It is a great pleasure to serve under your chairmanship, Mr Hollobone. I say to Deidre Brock that it is a great thing that she has secured today’s debate on food security. Like her and many others in the House, I have talked a lot about food security, which is now more necessary than ever. I, like her, want to talk a little about what is happening in Ukraine and about global food security.

The Russian invasion of Ukraine has put Ukrainian agriculture under threat and issues with food security are being inflicted on the Ukrainian people, who are also dealing with a murderous invading force. Ukrainian farm workers have been deployed to fight on the frontline; infrastructure, such as roads and bridges, has been damaged, making it hard for goods to be transported across the country; and there are fuel shortages, as usually Ukraine gets 70% of its petrol and diesel from Russia and Belarus.

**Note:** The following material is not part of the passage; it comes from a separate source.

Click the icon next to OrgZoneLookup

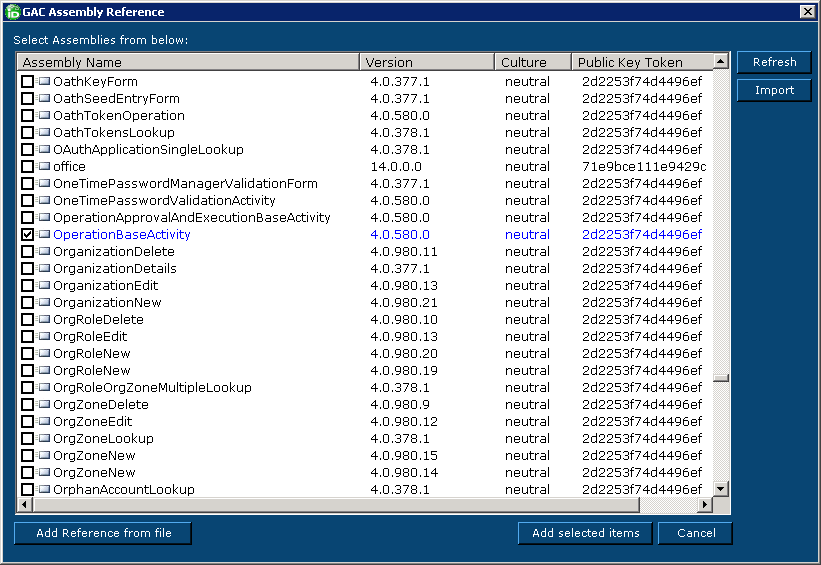44,439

There is also a risk that the conflict may disrupt or stop the spring planting season, which is due to start now. There is shrapnel in the field, which will cause problems for farm machinery, and President Zelensky himself recently said that Russian troops are mining fields in Ukraine, blowing up agricultural machinery and destroying fuel reserves needed for sowing, which is absolutely dreadful. The President has said that Ukraine has access to around one year’s supply of food. That creates problems for food security beyond that time period and has a knock-on effect on global food security, because Ukraine needs to stockpile what it would normally export.

Ukraine produces a sixth of the world’s corn exports, 20% of global maize, 50% of global sunflower oil and 12% of the world’s wheat exports. The Black sea port in the south of Ukraine has now been completely shut down, taking about 12% of global wheat out of the market. Around 400 million people across north Africa and the middle east rely on wheat from Ukraine.